Aujourd’hui, il est devenu une part centrale du mode de vie — un lieu pour recevoir, s’exprimer et refléter la personnalité. Cela a ouvert de nouvelles opportunités pour des marques comme Frette, qui peuvent maintenant étendre leur signature non seulement à la chambre, mais à toute la maison et même au-delà, jusqu’aux yachts et jets privés.
Dans dix ans, je crois que notre industrie sera encore plus marquée par la personnalisation. Nous devenons déjà de véritables « couturiers pour la maison », créant des environnements sur-mesure qui reflètent les goûts et les besoins uniques de chaque client.
Le futur du luxe sera celui de l’hyper-personnalisation, du souci du détail et de la création d’expériences significatives.
Quels projets récents ont ravivé votre passion pour le travail dans le luxe ?
Un des projets les plus inspirants a été notre collaboration avec la décoratrice d’intérieur britannique Tara Bernerd.
Nous nous sommes rencontrés par des amis communs et avons immédiatement découvert une passion commune pour le style et l’élégance. Cette synergie a donné naissance à un partenariat créatif dans lequel elle a apporté une perspective décorative et lifestyle renouvelée à Frette.
Aujourd’hui, elle a conçu une magnifique collection de coussins et plaids pour nous, avec d’autres projets passionnants en cours. Sans trop en dévoiler, je peux dire que cette collaboration nous a ouvert de nouvelles perspectives et j’attends avec impatience la suite.
Avec qui, dans n’importe quel domaine ou sphère, aimeriez-vous partager un long déjeuner, et où l’emmèneriez-vous ?
J’aimerais beaucoup déjeuner avec Sofia Coppola. J’admire son oeuvre de réalisatrice — provocante, unique et profondément élégante — et je la trouve fascinante en tant que personne évoluant avec aisance entre cinéma, mode et hôtellerie. Je l’ai rencontrée une fois par hasard à Los Angeles.
Je l’emmènerais au Palazzo Margherita, l’hôtel que sa famille possède en Italie. Frette a collaboré avec des hôtels de sa famille, tels que le Café Zoetrope et The All-Movie Hotel, et j’ai toujours été intrigué par sa démarche : elle filme dans un lieu puis le transforme en hôtel, mêlant vision cinématographique et hospitalité. Pour une de ses propriétés, nous avons même créé des draps en jacquard inspirés par une bobine de film — un exemple de comment le storytelling peut s’exprimer à travers les tissus.
Comment vous préparez-vous mentalement avant une réunion ou une présentation importante ?
Pour moi, la préparation rime avec clarté et honnêteté. J’essaie d’aborder chaque rencontre en étant transparent avec mes potentiels partenaires et en écoutant vraiment leurs besoins. Il ne s’agit pas d’imposer ce que Frette peut faire, mais de comprendre ce que nous pouvons apporter d’authentique et de précieux au partenariat.

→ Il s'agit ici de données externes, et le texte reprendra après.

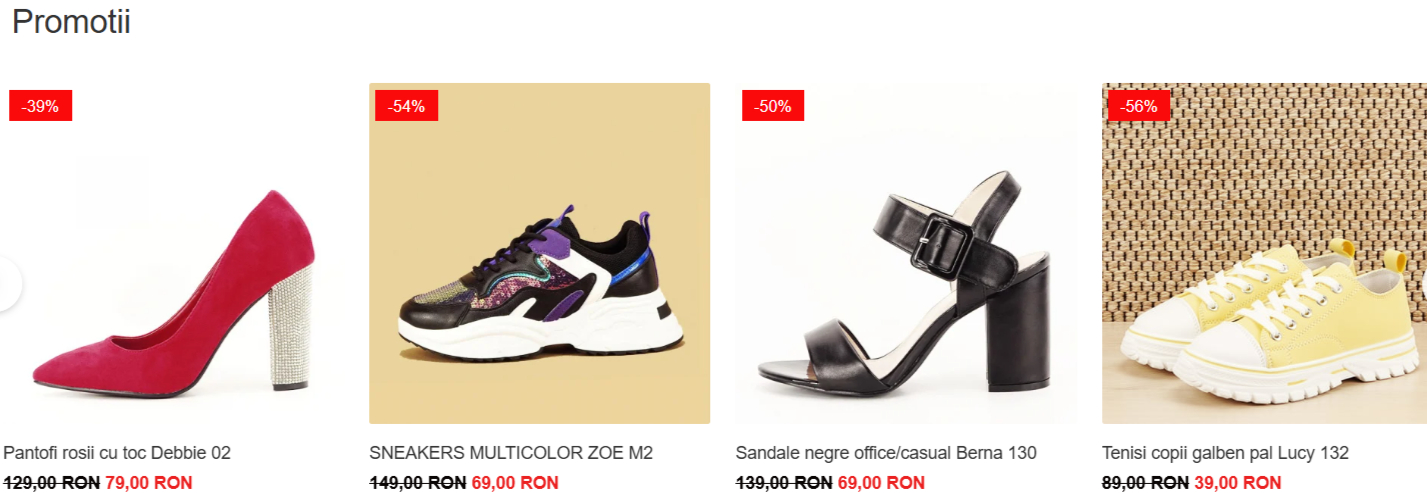Open the black block-heel sandal image
The image size is (1427, 493).
[x=906, y=254]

Que faites-vous pendant votre temps libre pour vous détendre ou vous amuser ?
Je me plais à jardiner et à passer du temps avec mes amis. Ces activités me permettent de me déconnecter, d’être pleinement présent et de recharger mes batteries.
Que signifie le luxe pour vous ?
Pour moi, le luxe, c’est avoir le temps de savourer les plaisirs simples de la vie : lire un livre, prendre un moment pour soi et s’évader du tumulte quotidien. Ce n’est pas une question d’excès, mais de qualité et de sens dans la manière dont on consacre son temps.
Produit ou service/expérience, quelle est votre plus grande indulgence de luxe ?
Le sommeil. Et bien sûr, dormir dans des draps de luxe. Le repos, lorsqu’il est sublimé par l’artisanat et le confort, est l’un des plus grands plaisirs luxueux que l’on puisse s’offrir.